Stored items:
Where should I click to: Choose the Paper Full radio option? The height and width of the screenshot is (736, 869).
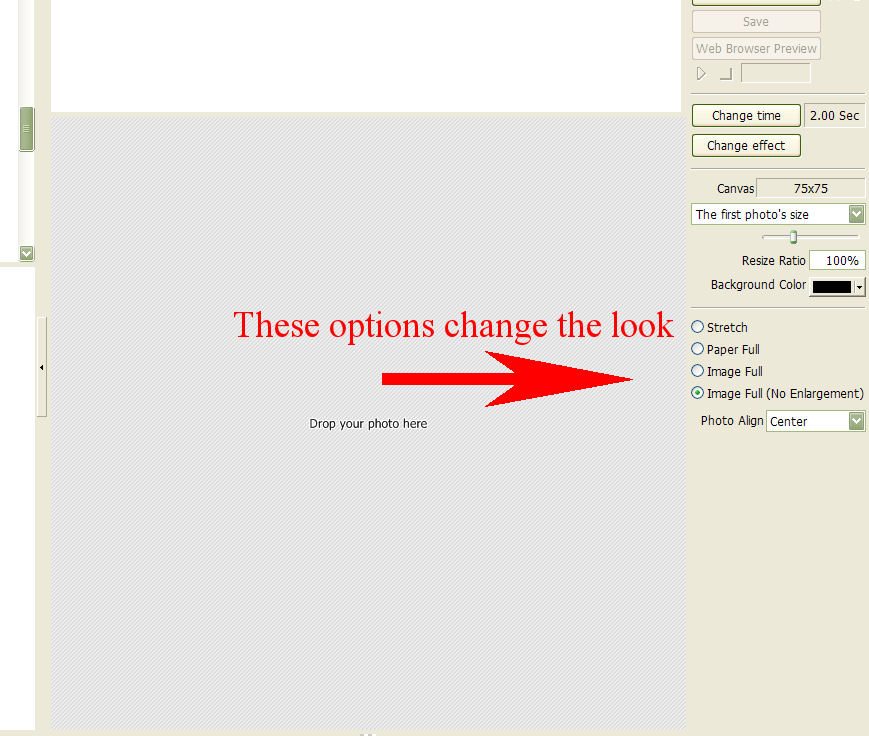tap(698, 349)
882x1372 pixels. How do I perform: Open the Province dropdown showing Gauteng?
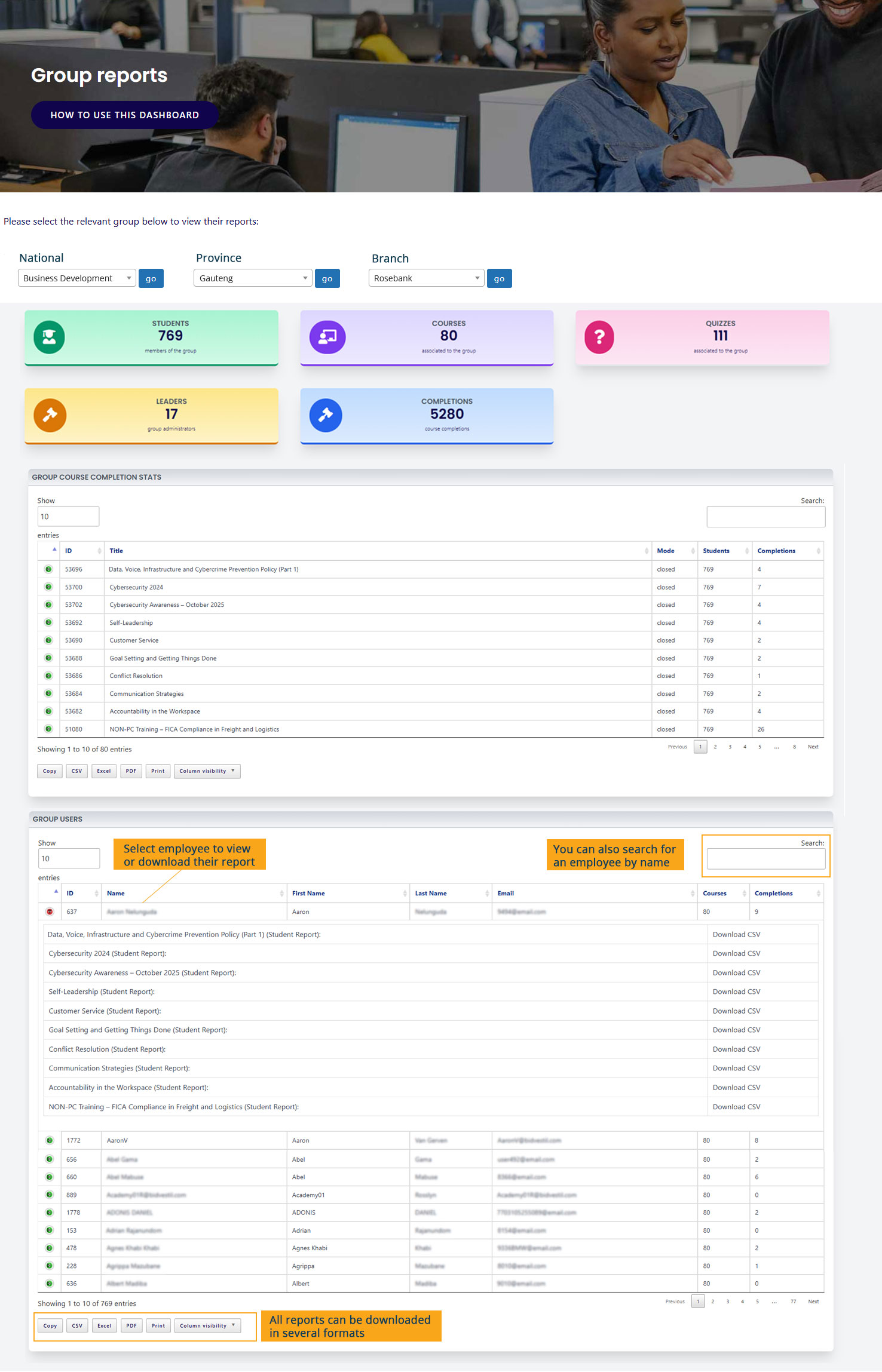point(252,278)
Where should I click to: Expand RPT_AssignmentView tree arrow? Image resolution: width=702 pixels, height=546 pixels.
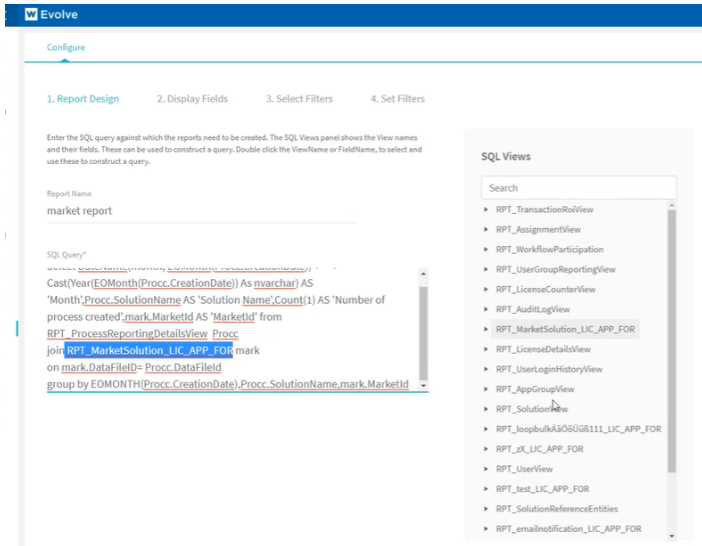(x=487, y=229)
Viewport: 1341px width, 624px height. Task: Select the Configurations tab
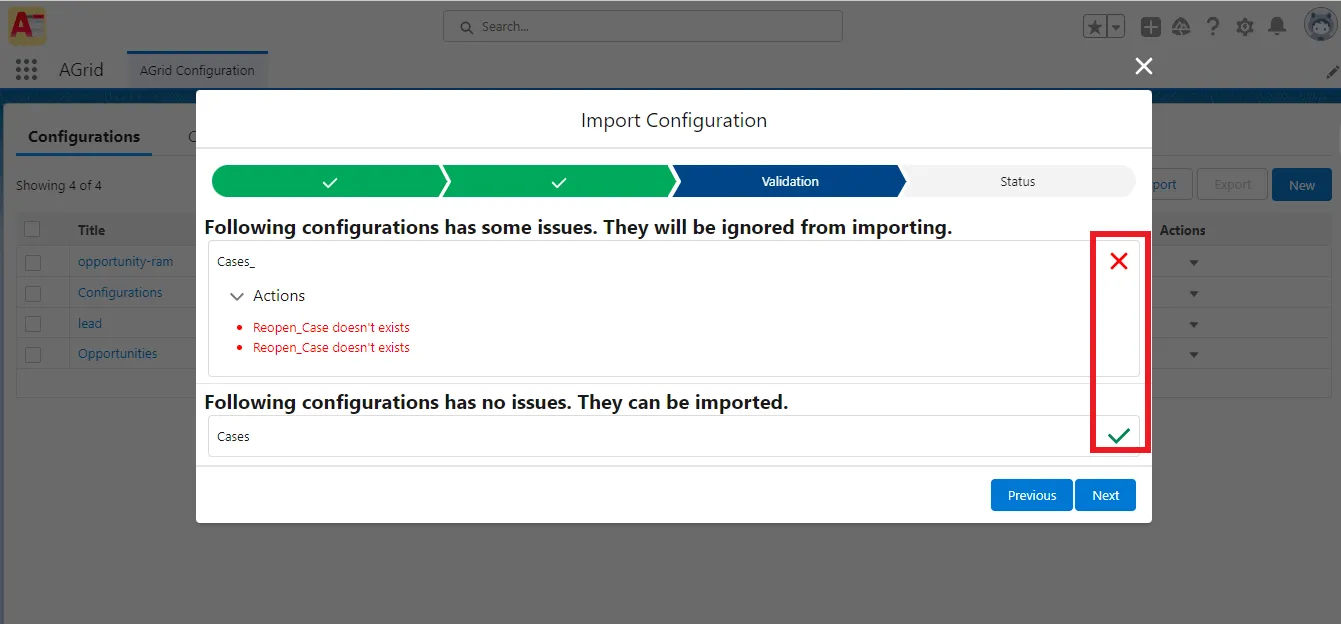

▶ **Task prompt**
Word for word, restate the lines from the one containing "882x1372 pixels. How" through the end of the entries. Do not include pictures.

▶ **Solution for this task**
882x1372 pixels. How do I perform: Open the Province dropdown showing Gauteng?
point(252,278)
Where should I click to: Expand RPT_AssignmentView tree arrow? Image resolution: width=702 pixels, height=546 pixels.
(x=487, y=229)
Viewport: 1341px width, 624px height. Task: Select the Configurations tab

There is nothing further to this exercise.